His committee has issued a paper listing different options for
raising $600 billion.
Reports National Journal:
The Ways and Means option would raise more than half the needed
revenues from limiting the tax exclusion for employer-provided
benefits to 110 percent of the actuarial model of the Federal
Employee Health Benefit Blue Cross/Blue Shield standard option.
Coverage excluded from tax would be limited to $17,240 for
families and $6,800 for individuals beginning in 2013, indexed
for inflation in future years with a 50-50 blend of general and
medical inflationary increases. That option alone would raise
$306 billion.
The Ways and Means paper assumes the entire $600 billion in new
taxes would begin to take effect on Jan. 1, 2013. A 2 percent
surtax on individuals earning more than $200,000 and households
with $250,000 or more in adjusted gross income would raise $256
billion.
That would be in keeping with President Obama's pledge not to
raise taxes on all but the wealthiest households, and the 2013
effective date assumes the nation would be out of recession.
But many small-business owners are already chafing at seeing
the top tax rates hiked to 36 percent and 39.6 percent in 2011
under Obama's budget plan.
Rangel's paper couples the 2 percent surtax with a 0.375
percent increase in the Medicare tax on both employers and
employees, estimated to raise $344 billion -- also likely to
cause problems with the small business lobby and perhaps
liberal interest groups that argue it is a regressive tax.

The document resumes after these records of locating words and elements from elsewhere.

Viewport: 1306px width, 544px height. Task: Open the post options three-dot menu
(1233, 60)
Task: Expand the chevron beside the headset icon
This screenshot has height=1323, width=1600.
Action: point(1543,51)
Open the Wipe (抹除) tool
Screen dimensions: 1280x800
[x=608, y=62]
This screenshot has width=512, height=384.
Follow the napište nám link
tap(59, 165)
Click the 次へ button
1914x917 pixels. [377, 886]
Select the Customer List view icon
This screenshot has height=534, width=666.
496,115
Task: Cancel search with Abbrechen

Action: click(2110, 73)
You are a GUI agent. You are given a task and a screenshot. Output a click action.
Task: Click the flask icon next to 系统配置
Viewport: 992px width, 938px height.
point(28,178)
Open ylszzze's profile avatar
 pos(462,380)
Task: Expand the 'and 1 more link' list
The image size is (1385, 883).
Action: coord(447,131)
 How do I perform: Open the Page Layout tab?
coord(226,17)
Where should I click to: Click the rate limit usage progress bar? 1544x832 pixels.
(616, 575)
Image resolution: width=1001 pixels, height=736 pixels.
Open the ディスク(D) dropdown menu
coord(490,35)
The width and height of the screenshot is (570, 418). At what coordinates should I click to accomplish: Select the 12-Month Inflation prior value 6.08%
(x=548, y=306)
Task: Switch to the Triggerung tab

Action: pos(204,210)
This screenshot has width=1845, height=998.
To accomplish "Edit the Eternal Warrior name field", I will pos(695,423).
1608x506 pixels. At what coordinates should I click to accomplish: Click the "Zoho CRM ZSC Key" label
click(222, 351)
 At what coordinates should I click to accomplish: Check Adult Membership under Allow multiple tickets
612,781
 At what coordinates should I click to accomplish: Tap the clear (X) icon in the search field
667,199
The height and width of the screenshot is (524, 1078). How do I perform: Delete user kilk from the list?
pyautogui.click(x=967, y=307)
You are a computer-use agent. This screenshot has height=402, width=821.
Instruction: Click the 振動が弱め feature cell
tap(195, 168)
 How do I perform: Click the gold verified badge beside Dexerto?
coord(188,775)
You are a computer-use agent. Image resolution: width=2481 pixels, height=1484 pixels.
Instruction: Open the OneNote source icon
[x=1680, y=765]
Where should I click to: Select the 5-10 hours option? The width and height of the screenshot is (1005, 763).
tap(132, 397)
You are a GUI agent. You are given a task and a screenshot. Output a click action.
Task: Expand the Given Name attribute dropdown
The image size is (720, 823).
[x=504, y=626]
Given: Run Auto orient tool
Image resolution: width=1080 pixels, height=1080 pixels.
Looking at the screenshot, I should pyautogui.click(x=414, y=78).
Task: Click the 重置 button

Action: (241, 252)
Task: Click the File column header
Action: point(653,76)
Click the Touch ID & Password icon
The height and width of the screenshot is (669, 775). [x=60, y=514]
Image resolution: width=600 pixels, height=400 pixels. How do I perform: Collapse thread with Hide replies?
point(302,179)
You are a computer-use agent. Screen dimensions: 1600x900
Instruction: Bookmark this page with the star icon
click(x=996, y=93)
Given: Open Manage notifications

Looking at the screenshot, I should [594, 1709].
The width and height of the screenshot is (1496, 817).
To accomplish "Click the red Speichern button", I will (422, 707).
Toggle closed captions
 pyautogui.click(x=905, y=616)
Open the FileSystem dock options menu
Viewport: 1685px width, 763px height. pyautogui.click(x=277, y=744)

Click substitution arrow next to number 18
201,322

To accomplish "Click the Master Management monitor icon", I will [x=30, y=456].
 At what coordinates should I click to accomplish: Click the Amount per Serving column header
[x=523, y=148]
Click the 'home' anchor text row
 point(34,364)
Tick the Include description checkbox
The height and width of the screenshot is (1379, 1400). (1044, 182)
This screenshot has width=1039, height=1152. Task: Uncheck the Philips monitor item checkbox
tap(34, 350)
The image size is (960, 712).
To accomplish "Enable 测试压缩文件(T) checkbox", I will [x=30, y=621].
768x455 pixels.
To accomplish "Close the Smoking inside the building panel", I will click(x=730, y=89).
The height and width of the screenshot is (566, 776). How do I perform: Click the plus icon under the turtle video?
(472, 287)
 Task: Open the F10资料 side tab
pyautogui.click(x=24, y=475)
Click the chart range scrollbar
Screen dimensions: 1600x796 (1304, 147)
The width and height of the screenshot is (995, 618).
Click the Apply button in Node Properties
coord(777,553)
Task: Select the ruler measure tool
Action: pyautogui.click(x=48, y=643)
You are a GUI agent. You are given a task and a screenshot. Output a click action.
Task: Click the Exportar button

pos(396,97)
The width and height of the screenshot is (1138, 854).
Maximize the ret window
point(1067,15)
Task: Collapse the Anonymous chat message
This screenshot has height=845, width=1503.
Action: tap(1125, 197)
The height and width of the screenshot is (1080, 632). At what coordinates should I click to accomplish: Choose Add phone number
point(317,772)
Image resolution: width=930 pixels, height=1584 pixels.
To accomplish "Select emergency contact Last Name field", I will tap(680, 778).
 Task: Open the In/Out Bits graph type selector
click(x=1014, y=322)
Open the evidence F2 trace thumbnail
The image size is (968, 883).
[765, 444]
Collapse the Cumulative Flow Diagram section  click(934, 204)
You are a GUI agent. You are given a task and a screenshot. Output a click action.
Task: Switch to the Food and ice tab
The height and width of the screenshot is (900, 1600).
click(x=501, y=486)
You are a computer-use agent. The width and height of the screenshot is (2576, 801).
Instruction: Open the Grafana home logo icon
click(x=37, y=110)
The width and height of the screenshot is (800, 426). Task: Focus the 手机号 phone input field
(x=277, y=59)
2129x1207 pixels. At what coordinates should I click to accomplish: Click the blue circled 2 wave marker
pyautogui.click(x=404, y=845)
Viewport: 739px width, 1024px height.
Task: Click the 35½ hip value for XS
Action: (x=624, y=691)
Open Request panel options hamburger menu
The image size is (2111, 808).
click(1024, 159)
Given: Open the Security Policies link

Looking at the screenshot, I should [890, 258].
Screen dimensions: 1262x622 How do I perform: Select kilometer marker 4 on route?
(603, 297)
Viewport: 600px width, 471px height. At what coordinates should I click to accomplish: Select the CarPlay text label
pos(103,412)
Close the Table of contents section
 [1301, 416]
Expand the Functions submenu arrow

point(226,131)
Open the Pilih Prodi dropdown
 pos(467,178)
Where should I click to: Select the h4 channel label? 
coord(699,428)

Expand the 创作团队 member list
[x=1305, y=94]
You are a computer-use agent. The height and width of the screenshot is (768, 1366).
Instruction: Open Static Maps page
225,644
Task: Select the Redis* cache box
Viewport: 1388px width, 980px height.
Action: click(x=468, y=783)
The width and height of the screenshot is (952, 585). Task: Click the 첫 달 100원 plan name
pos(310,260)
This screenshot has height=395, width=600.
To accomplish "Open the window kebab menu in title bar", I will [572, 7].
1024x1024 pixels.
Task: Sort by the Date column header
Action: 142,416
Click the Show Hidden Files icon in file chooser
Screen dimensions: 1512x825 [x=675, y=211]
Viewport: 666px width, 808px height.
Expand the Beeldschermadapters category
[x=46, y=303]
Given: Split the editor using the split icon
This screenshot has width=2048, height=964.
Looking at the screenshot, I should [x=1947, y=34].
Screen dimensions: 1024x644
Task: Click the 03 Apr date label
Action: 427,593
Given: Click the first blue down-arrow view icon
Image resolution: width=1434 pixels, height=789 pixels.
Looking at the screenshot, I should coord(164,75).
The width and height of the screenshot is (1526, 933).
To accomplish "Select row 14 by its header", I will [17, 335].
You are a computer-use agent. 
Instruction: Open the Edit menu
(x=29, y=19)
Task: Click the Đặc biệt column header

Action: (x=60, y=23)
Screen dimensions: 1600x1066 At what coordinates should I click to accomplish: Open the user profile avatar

Currently, employers and employees each pay a 1.45 percent tax
to fund Medicare; the 1993 budget bill repealed the cap on
income subject to the Medicare tax.
The options paper appears to recognize that raising the
Medicare tax might be politically untenable. If that is the
case, as a fallback the Ways and Means document suggests a
number of revenue-replacing options, including limiting the tax
exclusion and a $200 billion proposal to add a new 3 percent
payroll tax on employers' healthcare spending. The paper argues
that employers would essentially come out even, because they
would be saving money on employees' health care under the
overhaul bill.
President Barack Obama's promise about not raising taxes on most
Americans looks increasingly tattered. But then, it's hard
to believe that anyone ever took that promise seriously.